Leukemia. If you had to find a synonym for this disease in the mid-Seventies, then the nearest you came to was ‘hopeless’. It indicated a painful journey towards an inevitable end. It indicated hospital visit after visit. It indicated needles and pipes thrust into a body. It indicated rising expenses. It indicated declining health.
So when we heard the dreaded L word, we wept. It is still relatively easy to reconcile with the death of an elder, but someone your age? Your sibling? Especially when you are in your thirties?
So as was usual – actually, still is – in the Surat of the mid-Seventies, all problems, big or small, ended up at the doorstep of the Dai of our times. Maulana patiently heard the arzis; he looked up when my brother and brother-in-law relayed what the doctors had said about ‘ummeed natthi’; he quietly said what proved to the most defining observation on the terminal illness “Doctor kai khuda natthi’.
The result was that Huzurala gave them shifaa nu paani with saakar with the insistence that “keh jo ke roj paani le. Ek bhi divas no naagho na thaai!” and each time they would go for qadambosi, Huzurala would ask “Tabiyat kem chhey havey? Paani to roj layi chhey ne?”
Two years of treatment passed. Finally, the doctors said that if my sister was to be saved, she would need a transfusion. Their recommendation: some of the best clinics in America. Since this was turning out way too expensive so we submitted an arzi to Huzurala. He asked us to arrange everything first and then return. So we decided on the next preferred alternative – London. When we went to Huzurala for permission, the jawaab was immediate: “Raza chhey!”
All sisters went to Mumbai to get our bone marrows checked for compatibility; mine was the nearest, so I accompanied Tasneem to London for her treatment. The doctors gave here a 50% chance of surviving; some doctors said the treatment could well be traumatic as Tasneem would lose her hair in addition to other side-effects; some said that the pain itself would be so debilitating that she would be completely drained midway. Tasneem was undaunted; if we have Huzurala’s dua, she said, then why worry.

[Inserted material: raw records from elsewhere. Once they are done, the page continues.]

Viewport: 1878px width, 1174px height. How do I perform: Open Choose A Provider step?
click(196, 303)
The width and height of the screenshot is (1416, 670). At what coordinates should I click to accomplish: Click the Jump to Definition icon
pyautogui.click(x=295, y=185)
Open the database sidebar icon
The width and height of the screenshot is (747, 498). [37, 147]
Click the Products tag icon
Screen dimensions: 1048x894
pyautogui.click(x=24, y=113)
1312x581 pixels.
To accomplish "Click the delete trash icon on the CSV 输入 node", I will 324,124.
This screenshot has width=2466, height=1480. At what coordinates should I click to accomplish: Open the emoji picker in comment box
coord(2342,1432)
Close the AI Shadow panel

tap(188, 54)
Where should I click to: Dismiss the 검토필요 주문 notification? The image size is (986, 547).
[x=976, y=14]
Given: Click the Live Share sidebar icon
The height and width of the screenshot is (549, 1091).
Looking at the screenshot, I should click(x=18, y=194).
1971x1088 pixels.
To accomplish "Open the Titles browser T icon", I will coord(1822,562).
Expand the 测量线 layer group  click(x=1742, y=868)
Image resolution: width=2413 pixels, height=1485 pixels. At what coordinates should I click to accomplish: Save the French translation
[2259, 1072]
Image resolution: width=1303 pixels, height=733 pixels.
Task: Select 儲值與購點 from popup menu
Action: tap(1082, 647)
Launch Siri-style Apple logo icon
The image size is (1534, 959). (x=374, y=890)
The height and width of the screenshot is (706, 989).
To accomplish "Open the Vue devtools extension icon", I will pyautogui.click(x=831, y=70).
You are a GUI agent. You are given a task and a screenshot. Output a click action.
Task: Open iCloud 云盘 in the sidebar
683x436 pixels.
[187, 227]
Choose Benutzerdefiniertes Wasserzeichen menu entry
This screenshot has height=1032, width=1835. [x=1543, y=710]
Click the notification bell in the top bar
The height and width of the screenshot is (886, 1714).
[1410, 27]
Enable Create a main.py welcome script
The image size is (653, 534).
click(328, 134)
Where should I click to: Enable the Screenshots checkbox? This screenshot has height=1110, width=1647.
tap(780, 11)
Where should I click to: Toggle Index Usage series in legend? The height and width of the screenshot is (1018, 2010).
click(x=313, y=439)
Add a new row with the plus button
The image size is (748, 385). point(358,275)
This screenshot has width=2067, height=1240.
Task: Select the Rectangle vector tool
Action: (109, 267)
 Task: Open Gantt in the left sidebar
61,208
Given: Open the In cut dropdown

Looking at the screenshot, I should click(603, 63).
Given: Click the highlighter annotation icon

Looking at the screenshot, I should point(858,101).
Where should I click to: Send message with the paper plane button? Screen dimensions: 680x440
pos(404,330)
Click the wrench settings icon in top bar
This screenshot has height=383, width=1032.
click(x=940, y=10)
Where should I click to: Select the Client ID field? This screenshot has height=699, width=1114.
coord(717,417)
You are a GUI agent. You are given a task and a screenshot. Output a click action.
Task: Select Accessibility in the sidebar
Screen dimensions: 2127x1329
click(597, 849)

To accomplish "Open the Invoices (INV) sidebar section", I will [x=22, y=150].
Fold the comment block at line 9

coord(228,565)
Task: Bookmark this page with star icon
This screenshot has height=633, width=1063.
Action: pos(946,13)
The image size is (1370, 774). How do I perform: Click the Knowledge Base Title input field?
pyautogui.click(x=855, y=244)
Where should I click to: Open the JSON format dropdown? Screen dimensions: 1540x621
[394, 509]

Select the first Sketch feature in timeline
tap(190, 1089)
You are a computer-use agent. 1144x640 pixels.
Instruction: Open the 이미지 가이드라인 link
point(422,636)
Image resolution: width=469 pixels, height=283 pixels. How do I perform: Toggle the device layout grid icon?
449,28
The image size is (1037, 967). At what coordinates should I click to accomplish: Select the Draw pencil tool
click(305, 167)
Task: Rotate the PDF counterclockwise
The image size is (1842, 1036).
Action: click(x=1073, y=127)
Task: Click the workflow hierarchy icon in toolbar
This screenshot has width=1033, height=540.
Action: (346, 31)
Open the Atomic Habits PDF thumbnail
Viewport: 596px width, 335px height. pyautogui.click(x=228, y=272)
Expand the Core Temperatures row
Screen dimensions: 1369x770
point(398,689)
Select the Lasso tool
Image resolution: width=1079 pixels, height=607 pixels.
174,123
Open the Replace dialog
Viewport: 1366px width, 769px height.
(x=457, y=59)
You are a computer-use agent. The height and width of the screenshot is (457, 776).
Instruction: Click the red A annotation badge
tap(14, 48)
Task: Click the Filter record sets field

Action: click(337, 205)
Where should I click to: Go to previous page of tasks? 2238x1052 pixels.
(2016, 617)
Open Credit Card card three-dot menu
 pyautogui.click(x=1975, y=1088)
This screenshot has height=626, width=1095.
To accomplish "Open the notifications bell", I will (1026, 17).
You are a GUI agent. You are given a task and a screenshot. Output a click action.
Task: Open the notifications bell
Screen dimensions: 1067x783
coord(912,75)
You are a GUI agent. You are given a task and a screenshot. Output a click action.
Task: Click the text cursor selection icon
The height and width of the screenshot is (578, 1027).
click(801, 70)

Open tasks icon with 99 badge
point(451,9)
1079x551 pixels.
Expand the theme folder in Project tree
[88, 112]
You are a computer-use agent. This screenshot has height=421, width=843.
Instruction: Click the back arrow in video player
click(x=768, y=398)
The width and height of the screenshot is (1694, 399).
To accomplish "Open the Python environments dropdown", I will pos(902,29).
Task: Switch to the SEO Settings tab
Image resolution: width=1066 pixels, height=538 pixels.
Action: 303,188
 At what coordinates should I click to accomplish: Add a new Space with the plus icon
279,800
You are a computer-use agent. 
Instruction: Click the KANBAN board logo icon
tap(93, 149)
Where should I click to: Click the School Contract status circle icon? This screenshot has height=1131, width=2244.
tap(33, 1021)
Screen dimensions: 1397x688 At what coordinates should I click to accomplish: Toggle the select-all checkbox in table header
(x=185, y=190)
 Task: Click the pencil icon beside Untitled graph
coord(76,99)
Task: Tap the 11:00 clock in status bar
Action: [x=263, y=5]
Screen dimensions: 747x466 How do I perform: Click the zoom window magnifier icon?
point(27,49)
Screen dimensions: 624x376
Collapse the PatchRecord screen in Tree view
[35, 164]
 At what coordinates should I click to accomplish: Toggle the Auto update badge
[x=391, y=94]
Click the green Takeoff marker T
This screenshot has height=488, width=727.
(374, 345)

The treatment began. Tasneem devised a way of secreting the shifa nu paani and saakar in the sterilization room so that she could have it everyday. And each time she was wheeled out of the radiation room she would be smiling.
The result is that Tasneem survived and from what at one point seemed a hopeless case, she is still living with us today, has grandchildren and has lived the last 30-odd years of her life with relatively no medication.
And the turning point was when Huzurala looked my brother and brother in law in the eye and said, “Doctor kai khuda natthi!’